The Financial Services Agency will require banks to take drastic restructuring plans, including changes in top management, if they fall into the red and skip dividends after receiving public funds, according to a draft of guidelines obtained by Kyodo News.

The FSA is preparing to issue the guideline later this month to spur financial improvement among banks because a number of them, including major ones, are expected to fall into the red or forgo dividends for fiscal 2000, which ended March 31, and in the first half of the current fiscal year.

Banks that have received public funds to replenish their depleted capital bases are presumably in the midst of improvement because they had to submit reform plans to the government to get the injections. They are also required to repay the funds with internal reserves and other surplus funds on hand.

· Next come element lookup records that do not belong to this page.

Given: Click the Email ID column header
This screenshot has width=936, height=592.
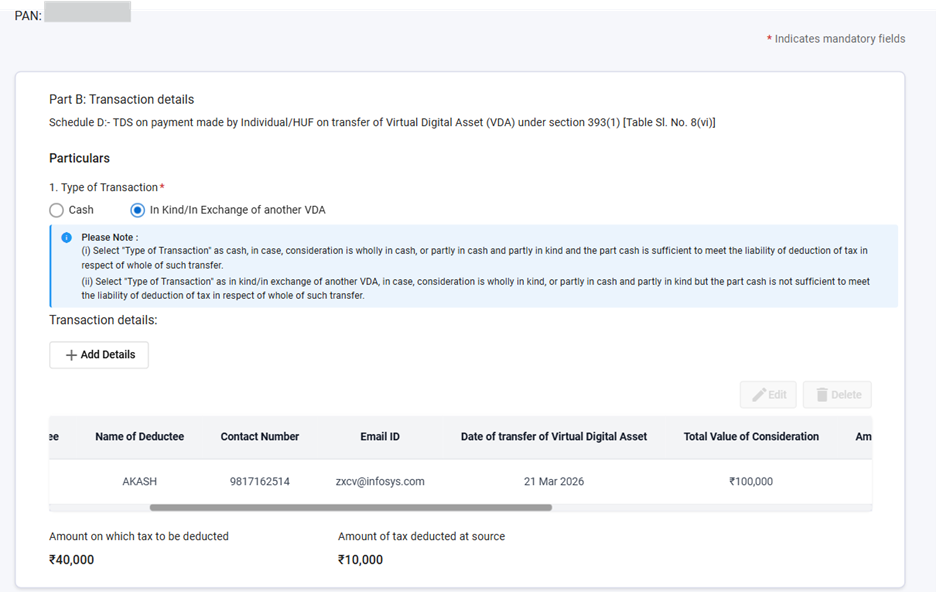Looking at the screenshot, I should pyautogui.click(x=380, y=437).
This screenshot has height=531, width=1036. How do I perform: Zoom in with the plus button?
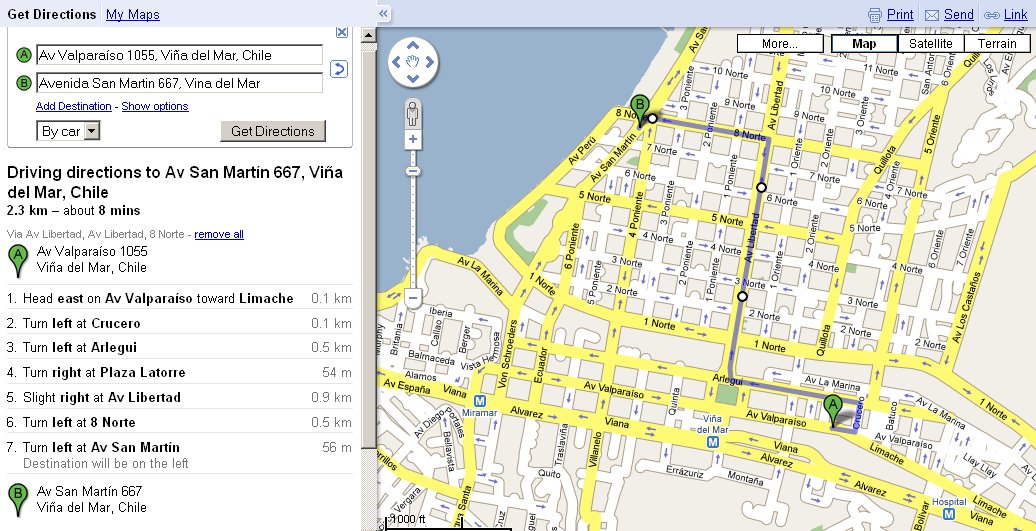pos(412,141)
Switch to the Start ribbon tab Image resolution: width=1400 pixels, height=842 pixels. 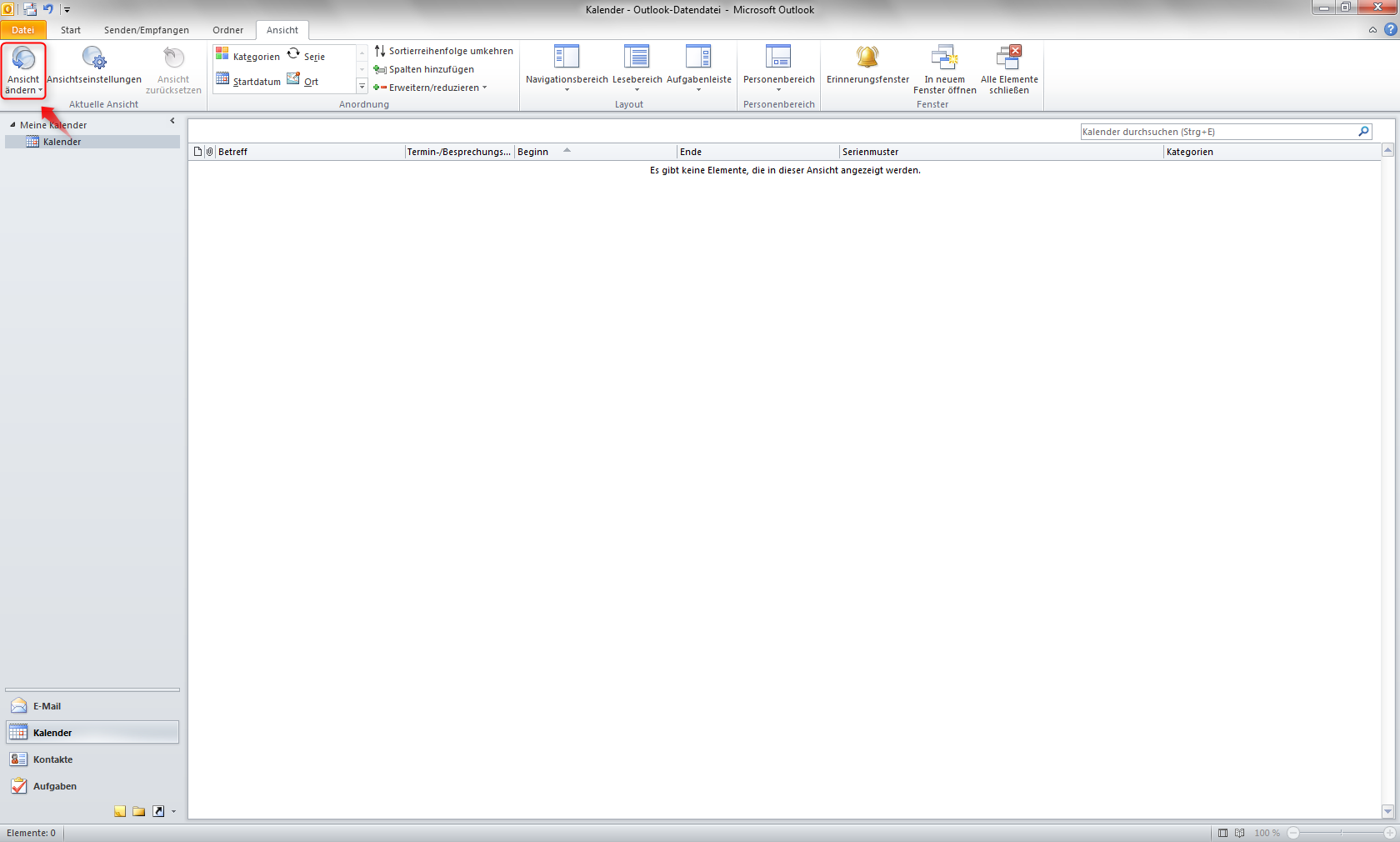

Under the proposed guideline, the FSA would not order immediate improvements in management to banks who fall into the red as a result of taking significant loan-loss charges and if they chalk up net business profits as planned, according to the draft obtained Wednesday.

Those banks will be encouraged to promote bad-loan disposal and upgrade their management plans voluntarily to increase retained earnings to repay the funds, the draft says.

But if banks fall into the red for other reasons or fail to pay dividends on preferred shares they issued in exchange for the injections, the FSA would require them to amend their restructuring and management improvement plans, the draft says.

If those banks fail to present new restructuring plans acceptable to the FSA, the government would exercise its voting rights at a shareholders’ meeting to force operational reforms and changes in top management.

The FSA would also not permit repayment of the funds to be delayed, the draft says. A number of major banks, including Daiwa Bank and Asahi Bank, have already announced plans to close their books in the red for fiscal 2000 as a result of stepped-up loan disposal.

The banks are already working on new restructuring plans to abide by the expected FSA guideline.